Ok, now we'll actually mint the rewards. First we need our CpiContext with our program. Then we pass it accounts in the MintTo object, which includes the mint, who it is going to, and the authority. Lastly, we add our seeds, and the amount.

msg!("Minting staking rewards");
token::mint_to(
    CpiContext::new_with_signer(
        ctx.accounts.token_program.to_account_info(),
        MintTo {
            mint: ctx.accounts.stake_mint.to_account_info(),
            to: ctx.accounts.user_stake_ata.to_account_info(),
            authority: ctx.accounts.stake_authority.to_account_info(),
        },
        &[&[
            b"mint".as_ref(),
            &[*ctx.bumps.get("stake_authority").unwrap()],
        ]],
    ),
    redeem_amount.try_into().unwrap(),
)?;

That's all set, now we need to set our last stake redeem time, if we don't set this, they'll keep getting more rewards than they should.

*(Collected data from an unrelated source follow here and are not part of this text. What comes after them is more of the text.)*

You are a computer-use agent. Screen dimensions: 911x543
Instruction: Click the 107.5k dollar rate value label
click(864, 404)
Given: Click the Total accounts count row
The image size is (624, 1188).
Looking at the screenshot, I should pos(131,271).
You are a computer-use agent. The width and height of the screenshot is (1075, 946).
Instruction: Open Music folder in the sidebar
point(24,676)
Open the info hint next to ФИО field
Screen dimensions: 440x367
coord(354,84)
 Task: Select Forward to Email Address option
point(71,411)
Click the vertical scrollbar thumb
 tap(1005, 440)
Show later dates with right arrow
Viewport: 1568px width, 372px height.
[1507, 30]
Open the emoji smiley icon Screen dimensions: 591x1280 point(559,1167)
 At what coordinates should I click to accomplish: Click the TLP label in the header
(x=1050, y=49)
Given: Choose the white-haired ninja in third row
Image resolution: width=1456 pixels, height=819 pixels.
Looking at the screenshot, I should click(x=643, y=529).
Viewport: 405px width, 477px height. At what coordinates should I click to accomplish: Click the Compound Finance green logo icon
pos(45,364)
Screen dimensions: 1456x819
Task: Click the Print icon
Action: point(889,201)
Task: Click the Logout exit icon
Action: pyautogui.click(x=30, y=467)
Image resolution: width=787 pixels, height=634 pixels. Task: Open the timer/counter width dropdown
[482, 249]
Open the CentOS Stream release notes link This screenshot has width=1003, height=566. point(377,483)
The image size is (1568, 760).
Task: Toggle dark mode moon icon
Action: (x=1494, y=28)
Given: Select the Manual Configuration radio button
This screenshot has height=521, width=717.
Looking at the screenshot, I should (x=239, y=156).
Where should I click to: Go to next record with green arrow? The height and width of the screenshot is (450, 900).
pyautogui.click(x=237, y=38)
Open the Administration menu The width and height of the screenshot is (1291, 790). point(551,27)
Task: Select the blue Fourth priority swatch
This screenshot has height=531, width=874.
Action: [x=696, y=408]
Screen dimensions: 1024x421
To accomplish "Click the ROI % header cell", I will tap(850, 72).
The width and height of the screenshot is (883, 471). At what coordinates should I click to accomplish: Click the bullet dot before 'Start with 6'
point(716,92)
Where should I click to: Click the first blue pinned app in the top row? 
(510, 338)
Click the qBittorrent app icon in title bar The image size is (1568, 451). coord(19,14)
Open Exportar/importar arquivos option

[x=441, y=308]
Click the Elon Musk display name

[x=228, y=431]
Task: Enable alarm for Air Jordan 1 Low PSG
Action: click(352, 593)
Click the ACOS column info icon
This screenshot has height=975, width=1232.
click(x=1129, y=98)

ctx.accounts.stake_state.last_stake_redeem = clock.unix_timestamp;
    msg!(
    "Updated last stake redeem time: {:?}",
    ctx.accounts.stake_state.last_stake_redeem
    );

Hop back into the test for redeem, and add this.

const account = await program.account.userStakeInfo.fetch(stakeStatePda)
    expect(account.stakeState === "Unstaked")
    const tokenAccount = await getAccount(provider.connection, tokenAddress)

You can definitely add more tests to make it more robust, for now we just want to get the basic functionality up and tested. Assuming all is good, we can move onto the unstake instruction.